「不振」の二文字では、もう片付けられない。ナ・リーグの昨季サイ・ヤング賞右腕に起きている異変が、いよいよ深刻さを増している。パイレーツのポール・スキーンズ投手(24)は19日(日本時間20日)、本拠地PNCパークでのタイガース戦に先発したが、4回1/3を4安打3失点、4四球で降板。チームは9回に逆転サヨナラで4―3と勝ったものの、自身は直近5試合連続で6回を投げ切れず、防御率も3・95まで悪化した。球団は登板間隔を通常より空けて立て直しを促したが、明確な反転材料は得られなかった。

 米メディア「ファンサイデッド」は20日(同21日)、「スキーンズの衝撃的な退行は、もはや無視できない」と警鐘を鳴らした。2024年に新人王、25年にはサイ・ヤング賞を獲得。メジャー最初の2年間は剛速球と精密な制球で打者を圧倒し、次代の球界を背負う存在とみられてきただけに今季の落差はあまりにも大きい。

 最も目につくのは球速低下だ。速球の平均は約97マイル(約156キロ)まで落ちている。ただ、同メディアが強調するのは問題がそこだけではない点だ。被打率は0・229、被OPSは0・668。投手として見れば依然として優秀な水準ではあるものの、メジャー最初の320回2/3で記録した0・193、0・555からはいずれも大幅に悪化している。一方で奪三振率は29・8%と昨季とほぼ変わらず、単純に「球威が落ちたから打たれている」とも言い切れない。

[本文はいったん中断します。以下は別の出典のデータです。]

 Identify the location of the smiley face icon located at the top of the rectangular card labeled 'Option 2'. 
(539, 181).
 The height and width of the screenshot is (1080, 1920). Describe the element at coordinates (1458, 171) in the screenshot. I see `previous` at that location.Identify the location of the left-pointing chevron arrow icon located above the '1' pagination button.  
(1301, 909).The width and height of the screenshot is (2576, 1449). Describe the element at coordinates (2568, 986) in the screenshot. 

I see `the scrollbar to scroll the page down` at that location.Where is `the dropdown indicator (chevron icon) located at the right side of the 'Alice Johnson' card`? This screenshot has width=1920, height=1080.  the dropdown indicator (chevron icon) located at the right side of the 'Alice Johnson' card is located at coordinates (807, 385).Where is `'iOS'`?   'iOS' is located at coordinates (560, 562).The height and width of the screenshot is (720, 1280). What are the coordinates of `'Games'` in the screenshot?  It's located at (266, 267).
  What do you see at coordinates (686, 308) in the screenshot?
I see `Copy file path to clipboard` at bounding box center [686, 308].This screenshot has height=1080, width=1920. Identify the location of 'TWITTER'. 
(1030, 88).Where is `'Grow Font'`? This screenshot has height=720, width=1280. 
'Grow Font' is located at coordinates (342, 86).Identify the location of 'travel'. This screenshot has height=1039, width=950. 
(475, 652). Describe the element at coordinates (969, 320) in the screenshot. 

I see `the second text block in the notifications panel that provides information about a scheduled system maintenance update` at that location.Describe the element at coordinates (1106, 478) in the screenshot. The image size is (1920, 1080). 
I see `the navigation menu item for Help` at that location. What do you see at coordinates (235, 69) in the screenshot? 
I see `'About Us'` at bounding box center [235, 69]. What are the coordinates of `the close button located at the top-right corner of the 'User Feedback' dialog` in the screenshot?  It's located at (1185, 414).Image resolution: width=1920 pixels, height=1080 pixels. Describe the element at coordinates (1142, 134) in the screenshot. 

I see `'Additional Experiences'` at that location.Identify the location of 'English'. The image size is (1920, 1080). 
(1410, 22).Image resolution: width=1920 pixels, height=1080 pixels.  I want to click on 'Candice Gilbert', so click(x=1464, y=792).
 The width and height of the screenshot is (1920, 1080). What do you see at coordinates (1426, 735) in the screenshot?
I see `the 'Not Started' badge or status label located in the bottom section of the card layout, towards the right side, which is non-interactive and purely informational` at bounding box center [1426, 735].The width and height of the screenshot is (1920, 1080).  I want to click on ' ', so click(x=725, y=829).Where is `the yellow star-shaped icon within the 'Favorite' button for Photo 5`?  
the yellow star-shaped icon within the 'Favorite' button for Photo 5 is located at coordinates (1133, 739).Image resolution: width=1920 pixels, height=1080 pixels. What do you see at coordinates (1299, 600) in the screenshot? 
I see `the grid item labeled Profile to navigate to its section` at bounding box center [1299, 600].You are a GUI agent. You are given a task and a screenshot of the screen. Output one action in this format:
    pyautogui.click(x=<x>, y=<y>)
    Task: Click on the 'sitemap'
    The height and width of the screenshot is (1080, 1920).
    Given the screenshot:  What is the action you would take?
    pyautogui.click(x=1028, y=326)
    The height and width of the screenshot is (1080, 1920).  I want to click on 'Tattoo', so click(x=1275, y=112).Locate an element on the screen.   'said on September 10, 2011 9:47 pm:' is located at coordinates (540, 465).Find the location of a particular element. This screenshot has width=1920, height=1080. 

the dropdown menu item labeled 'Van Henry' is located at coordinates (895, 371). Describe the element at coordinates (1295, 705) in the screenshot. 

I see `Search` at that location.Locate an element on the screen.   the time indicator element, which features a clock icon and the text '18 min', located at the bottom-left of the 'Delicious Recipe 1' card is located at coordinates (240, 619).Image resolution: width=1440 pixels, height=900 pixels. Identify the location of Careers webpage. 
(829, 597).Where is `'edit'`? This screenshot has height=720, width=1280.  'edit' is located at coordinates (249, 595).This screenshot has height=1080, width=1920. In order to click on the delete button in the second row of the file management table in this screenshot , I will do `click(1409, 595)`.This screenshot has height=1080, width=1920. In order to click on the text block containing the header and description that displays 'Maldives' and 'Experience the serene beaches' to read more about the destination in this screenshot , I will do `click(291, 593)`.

 より不気味なのが四球だ。四球率は昨季の5・7%から7・2%へ上昇。19日も4四球を与え、本人も「四球はフラストレーションがたまる。誰だって打者を歩かせたくはない」と漏らした。4四球以上は最初の77登板で5度だけだったが、直近4登板では3度。かつての圧倒的な球威だけでなく、投球全体の歯車が少しずつ狂っている印象は否めない。

 それでも最大の懸念は、原因がはっきりしないことだ。球団もスキーンズ本人も負傷を示す説明はしておらず、明確な故障の裏付けもない。体の異常が原因なら治療や休養という道筋も見えるが、そうでないまま成績だけが下降しているからこそ厄介だ。

 本人は直近の登板について「良いこともたくさんあった」と前を向く。だが、サイ・ヤング賞右腕がなぜ突然ここまで変わったのか。その答えが見えない限り、ピッツバーグを覆う不安は、防御率の数字以上に重いままだ。